Gospel Contemplation And Our Power Of Imagination
        How then does Gospel Contemplation differ from the Meditation Using the Three Powers of the Soul (often called 'meditation') featured in the prayer exercises of the First Week? It differs primarily in the point of departure.(6) In meditation, the point of departure is the activity of pondering and reflection with the heart. Ignatius understood meditation to be more in the nature of pondering a love letter and thus developing the understanding of the heart. Much of the material that Ignatius proposed in the so-called Ignatian 'key' meditations of the Exercises is made up of images, archetypes, and parables. He did not intend the meditation technique to be the work of a disembodied, focused intellect found in the meditation manuals of the first half of this century.(7) For Ignatius, 'meditation' was never intended to be an analytical, discursive exercise.

        The point of departure in Gospel Contemplation is the imagination. With this method, one primarily uses the active imagination upon a particular event in Jesus' life. The gospel story is the guided imagery context for the imagination. Gospel Contemplation differs from our present-day, psychological, guided imagery techniques in that the person at prayer actively keeps oneself more or less within the gospel framework. In Gospel Contemplation, a directee does not let her imagination roam as freely as she might do with guided imagery techniques.(8)

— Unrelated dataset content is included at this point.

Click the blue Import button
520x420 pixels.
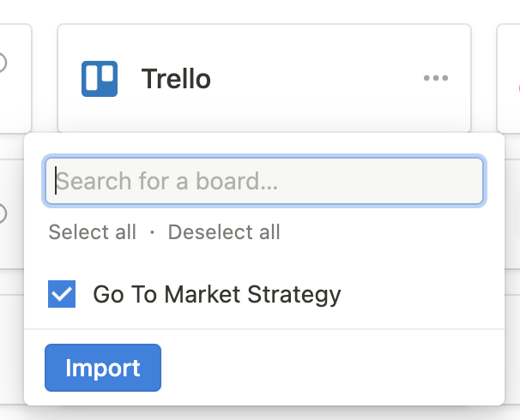[x=103, y=368]
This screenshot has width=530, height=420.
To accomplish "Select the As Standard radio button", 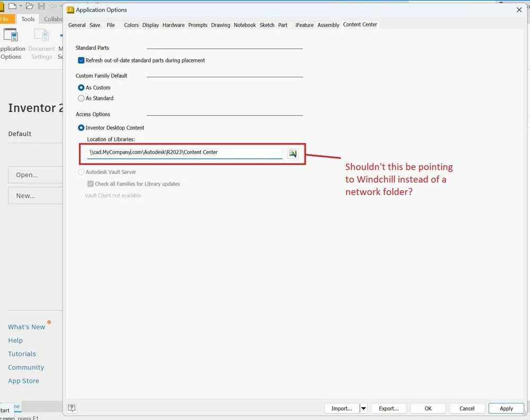I will tap(81, 98).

        Secondly, Gospel Contemplation differs from Contemplative Prayer Forms precisely because it involves images, feelings, and thoughts. Therefore, a rule of thumb is this: To the extent that images, feelings, and thoughts are absent, the prayer more closely approximates the Contemplative Prayer Forms explained above than it does Gospel Contemplation. Certainly as one makes use of Gospel Contemplation, as with many other methods, one is frequently led into moments of prolonged imageless, wordless, faith-filled experiences of God.

Importance Of Imagination
        Since the point of departure in Gospel Contemplation is the imagination, it is important to consider the difference between the words imaginary and imagination. When we use the word imaginary about anything, we generally mean that it is not real, not true, and that there is no objectivity in it. In our Western culture people tend to confuse these two words and so they consider the work and activity of imagination with suspicion. Nineteenth-century rationalism and our twentieth-century scientific method with its penchant for attempting to achieve objective knowledge contributed to a separation between the work of imagination and the work of reason. As a result, we often fail to appreciate that imagination is very "rational," though not necessarily analytical. Great inventions of human history and discoveries of science owe their initial inspiration to the work of imagination.

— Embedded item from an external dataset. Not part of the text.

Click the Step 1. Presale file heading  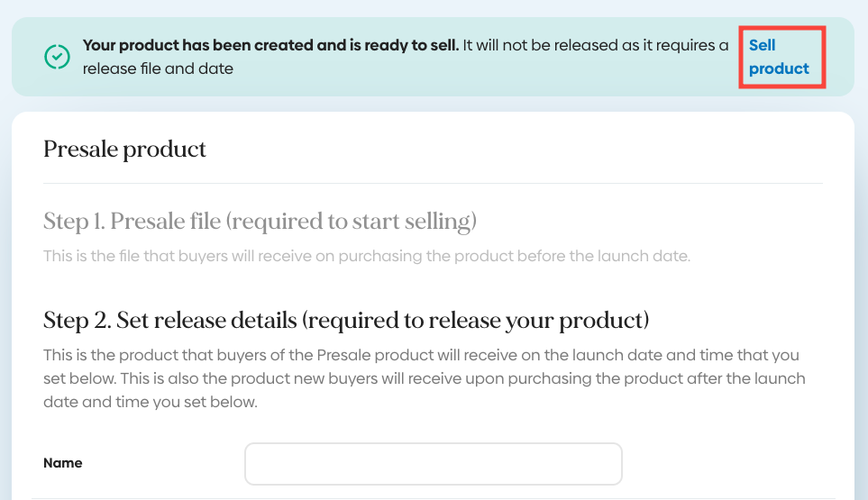(x=260, y=222)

        Without imagination, we would not be able to understand what another person is saying to us. For instance, if I asked you to list and describe for me the things that you did during the past two weeks and you began to tell me, the key way you would be able to access them from your memory bank would be through the function of your imagination. Furthermore, the only way I could truly appreciate and adequately take in your descriptions would be through the function of my imagination. Imagination, just as much as analytical thinking, is rational. Even though imagination primarily functions through narrative discourse with a logic different from analytical logic, it deals with the understanding and communication of meaning. Let me give this working description of the word imagination:

        Imagination is that power within each of us which equips us to make present what is not present. Imagination is intimately connected with our senses which take in the data coming to us from our environment. Imagination is linked intimately also with our memory by helping the memory access data from within us. Enmeshed with our cognitive powers, imagination is essential to our grasp of meaning and to the communication of the same.(9) With our power of memory, imagination can be a gateway to the unconscious and to deep feelings. The imagination is key to our ability to use and to create symbols that are so important to us as rational beings.

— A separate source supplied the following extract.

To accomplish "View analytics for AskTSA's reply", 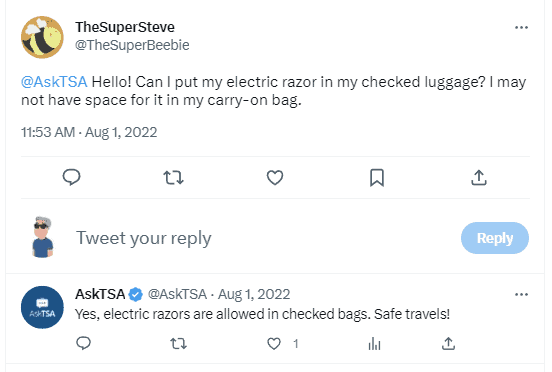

Some material for your study, discussion and reflection .....

        Below is a quotation from the book, Vita Christi, written by the fourteenth-century Carthusian monk, Ludolph of Saxony.(10) Ignatius based his use of imagination in Gospel Contemplation on this book. Read the quotation and note how this medieval text takes for granted that the imagination is interwoven with other cognitive powers:

If you want to draw fruit from these scenes (of the mysteries of Christ's life), you must offer yourself as present to what was said or done through our Lord Jesus Christ with the whole affective power of your mind, with loving care, with lingering delight; thus laying aside all other worries and cares. (Hear and see) these things being narrated, as though you were hearing with your own ears and seeing with your own eyes, for these things are most sweet to him who thinks on them with desire (cogitanti ex desiderio), and even more so to him who tastes them (gustanti). And though many of these are narrated as past events, you must meditate (mediteris) them all as though they were happening in the present moment; because in this way you will certainly taste a greater sweetness (suavitatem gustabis). Read (lege) then of what has been done as though they were happening now. Bring before your eyes past actions as though they were present. Then you will feel (senties) how full of wisdom and delight they are.
Later, after you have finished reading the rest this chapter, you might want to return to this quotation and compare it with my explanation of Gospel Contemplation.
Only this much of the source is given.